Report every line in the data below that contains the string "coordinates", copying each one in full. Matching is case-sensitive.

- - - - -

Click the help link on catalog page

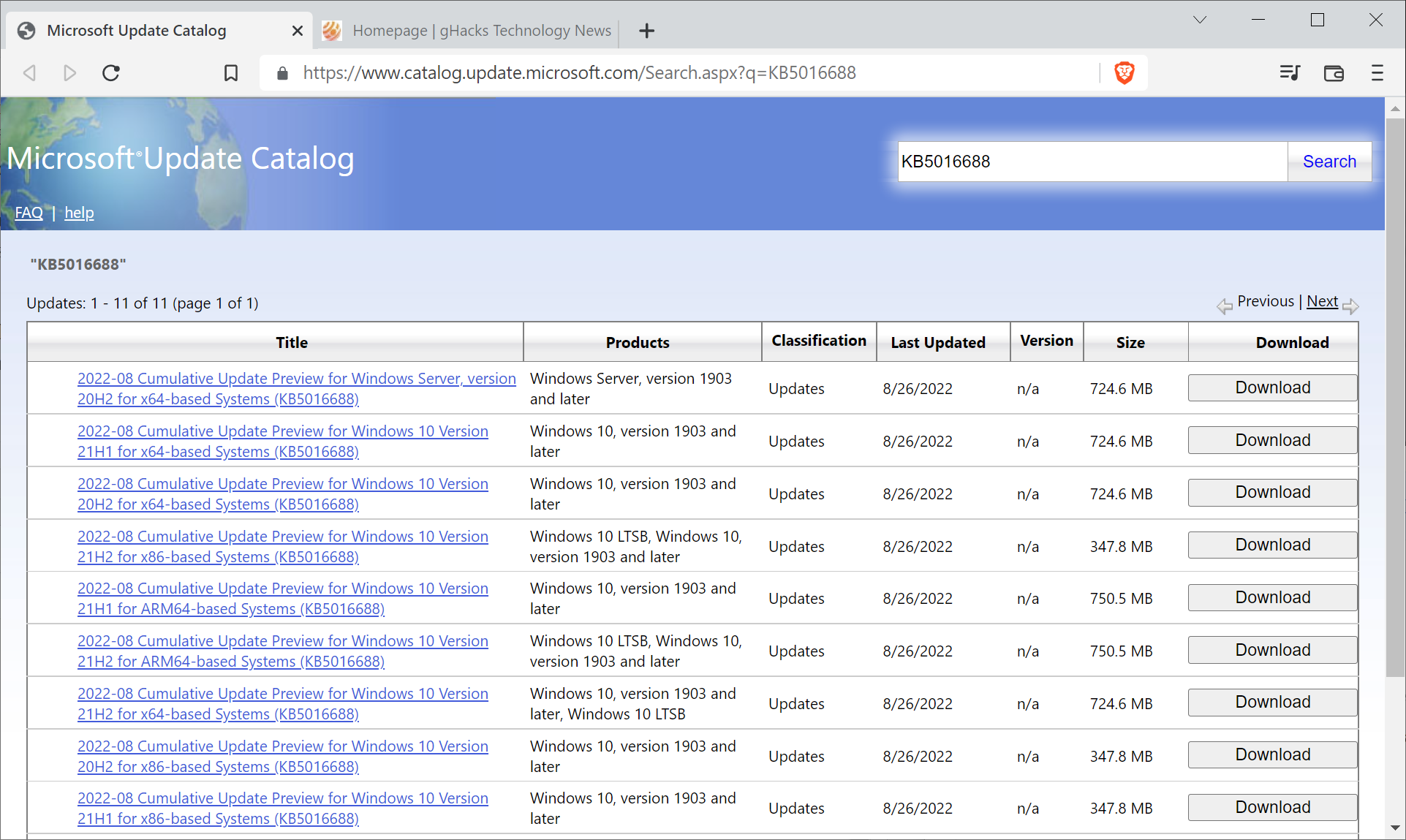pos(79,212)
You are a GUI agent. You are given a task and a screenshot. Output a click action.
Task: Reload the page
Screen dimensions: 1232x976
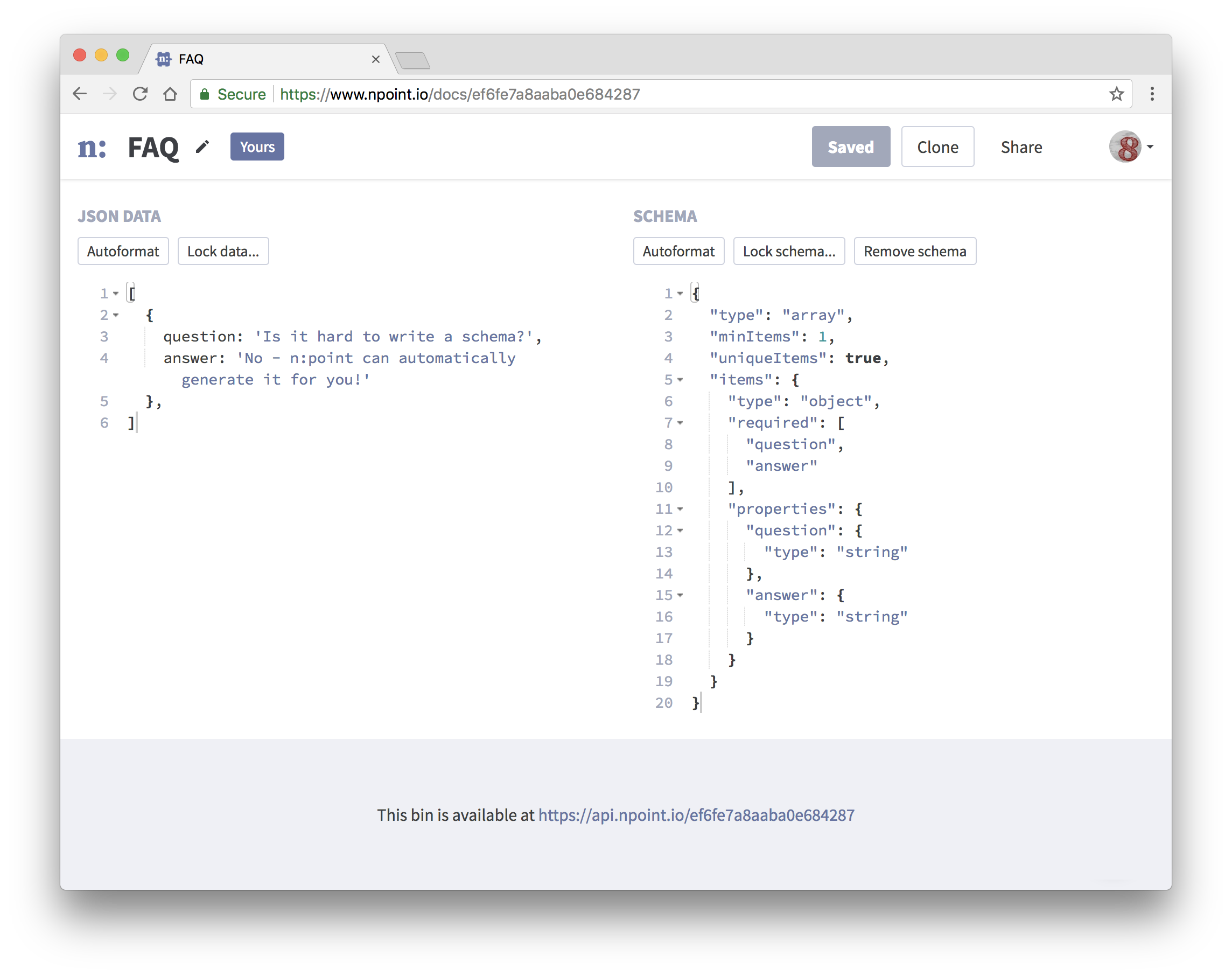(x=140, y=94)
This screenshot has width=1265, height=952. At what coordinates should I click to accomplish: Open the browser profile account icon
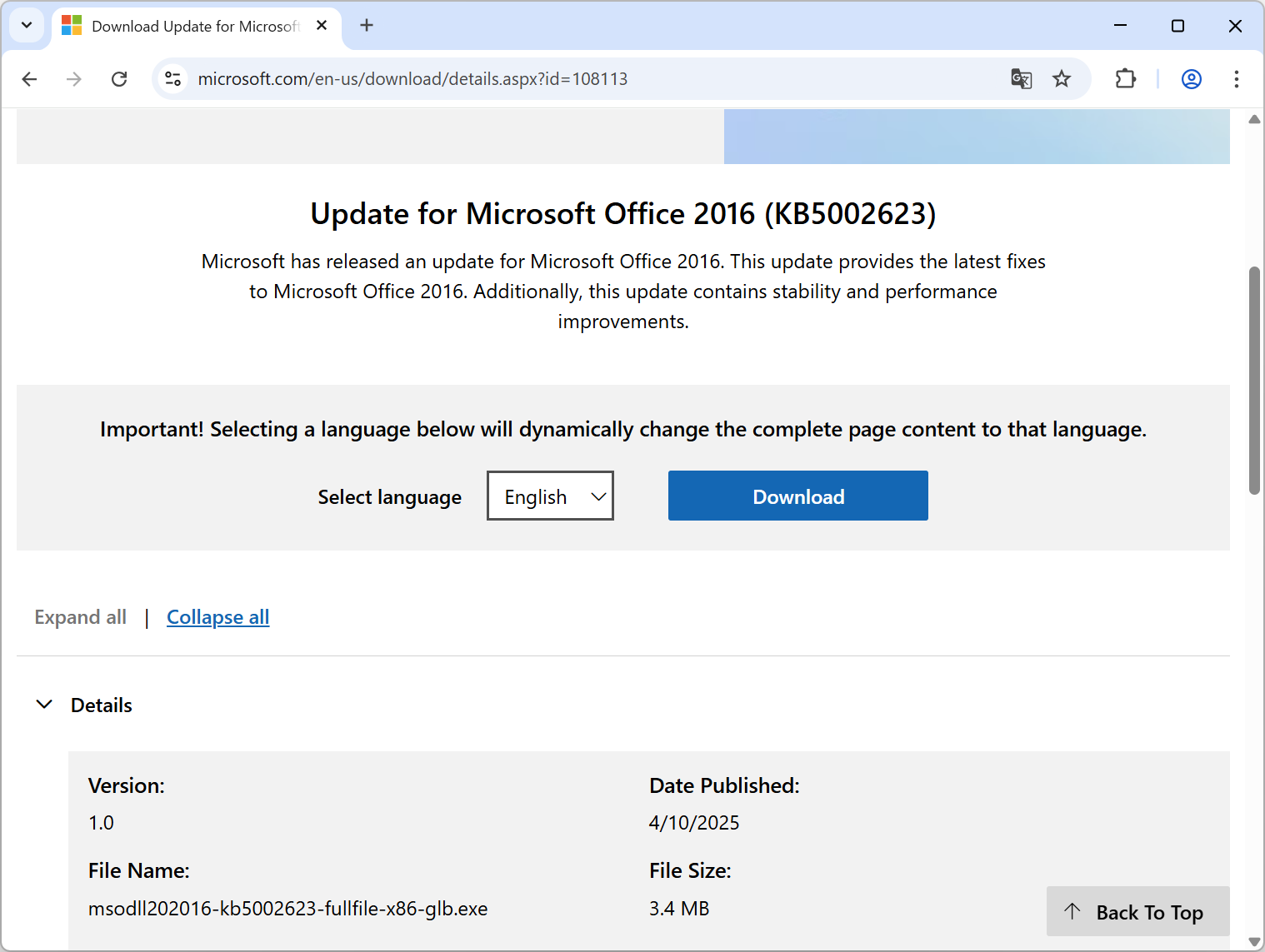(x=1191, y=78)
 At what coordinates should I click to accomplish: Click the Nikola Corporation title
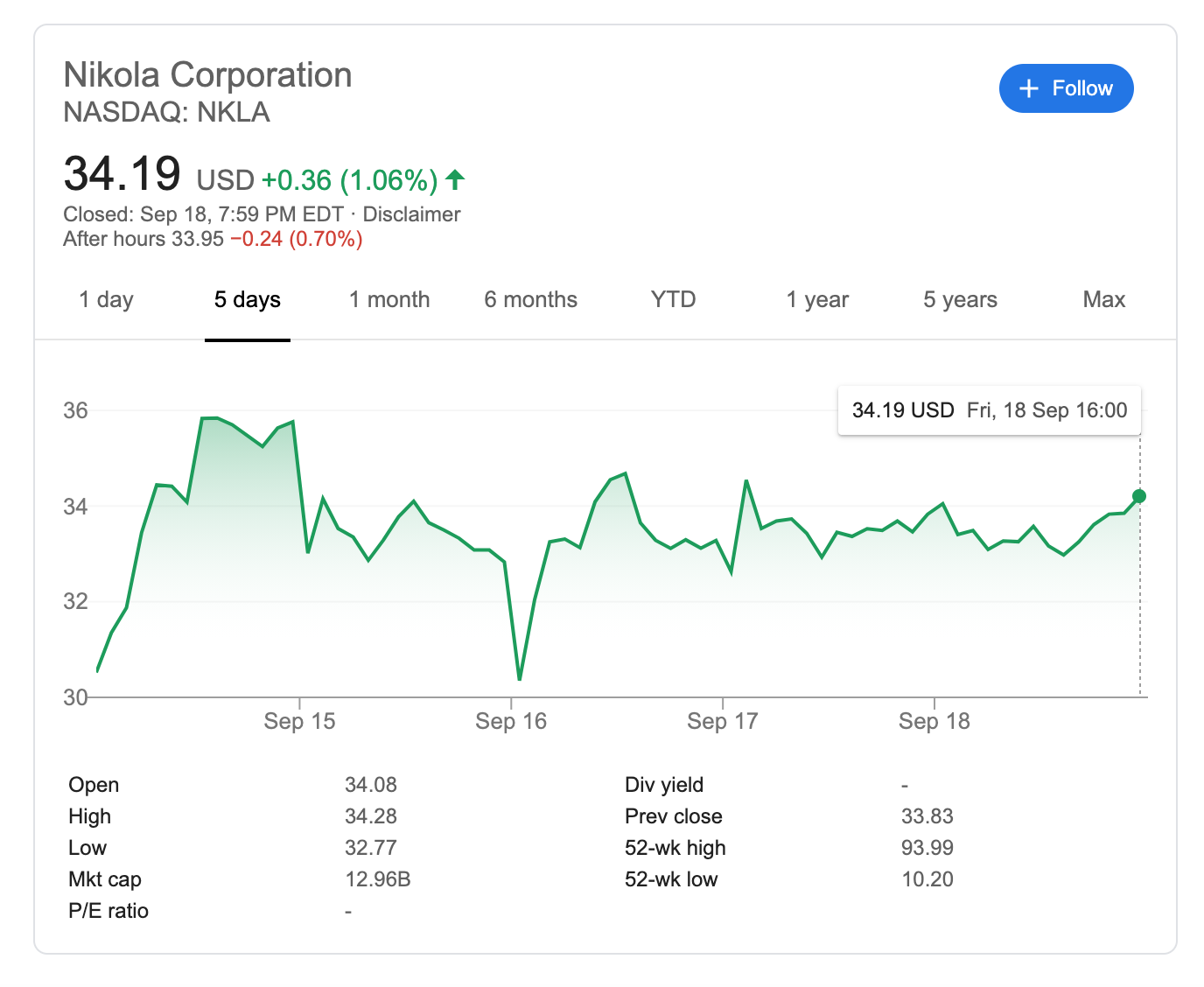tap(207, 75)
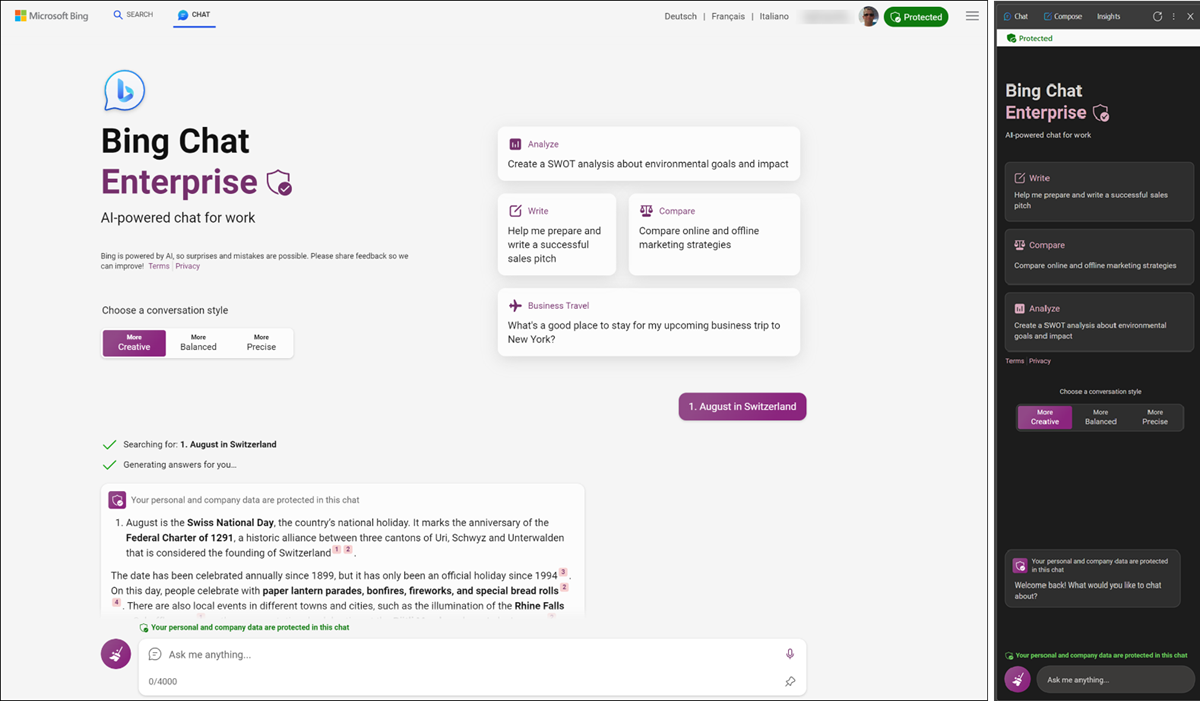Open the hamburger menu at top right

coord(972,16)
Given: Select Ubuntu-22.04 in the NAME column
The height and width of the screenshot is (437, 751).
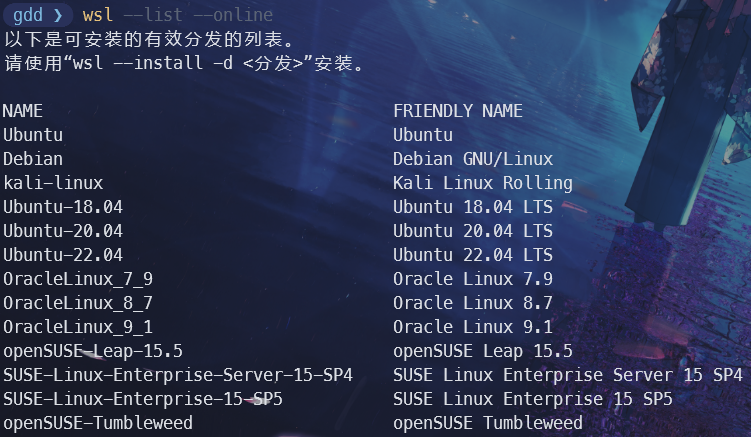Looking at the screenshot, I should [x=63, y=255].
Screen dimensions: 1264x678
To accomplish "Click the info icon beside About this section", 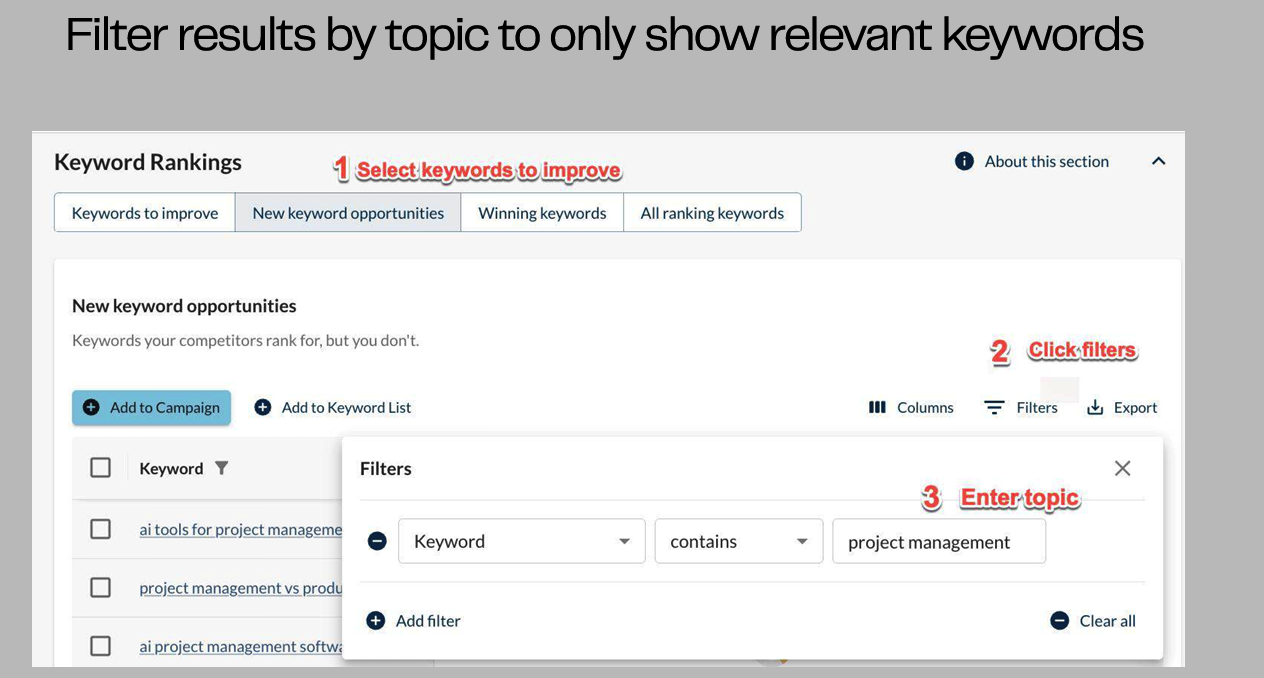I will pos(964,161).
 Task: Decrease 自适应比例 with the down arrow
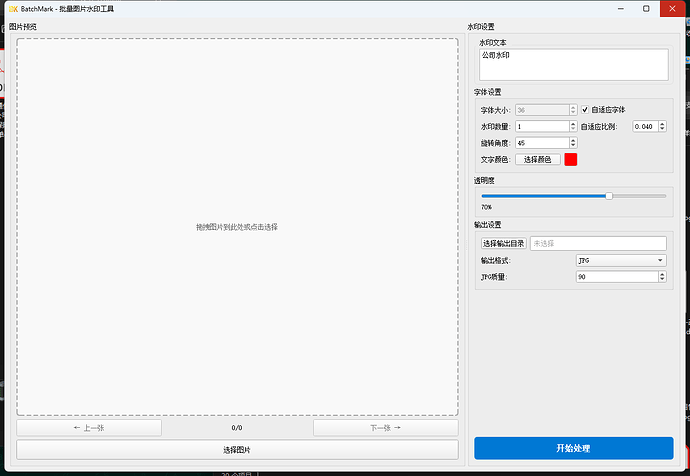(x=661, y=129)
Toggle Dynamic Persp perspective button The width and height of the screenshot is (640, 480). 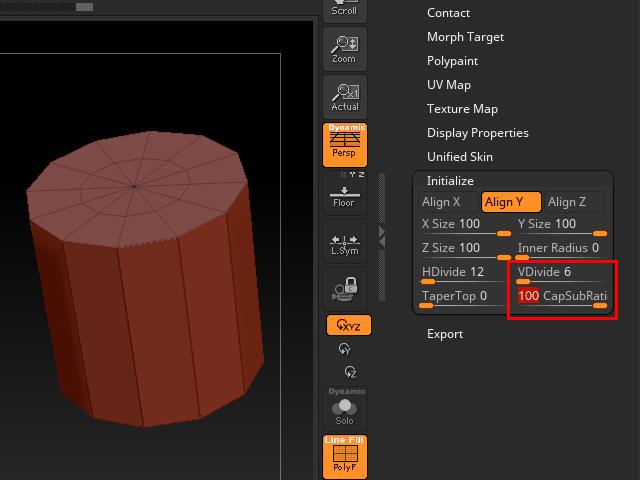point(344,143)
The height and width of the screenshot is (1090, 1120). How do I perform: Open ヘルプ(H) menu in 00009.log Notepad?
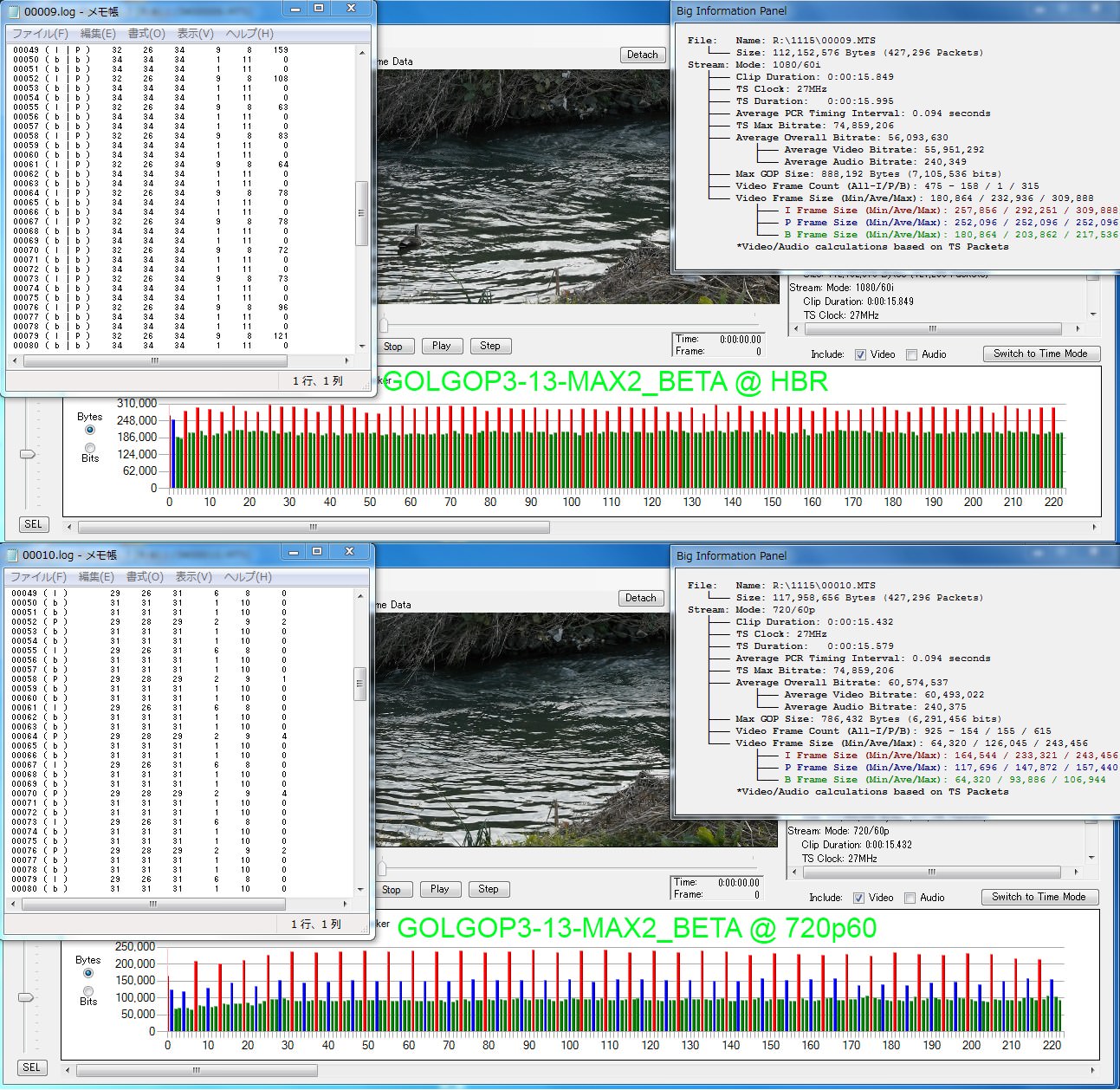click(x=249, y=34)
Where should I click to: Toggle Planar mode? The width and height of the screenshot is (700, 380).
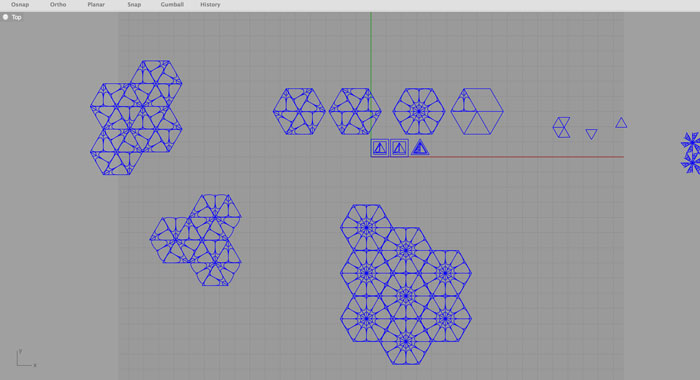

- - - - -

◆ Written response:
This screenshot has width=1265, height=952. At what coordinates should I click to accomplish: Open the browser profile account icon
 At what coordinates should I click to accomplish: Click the Nikola Corporation title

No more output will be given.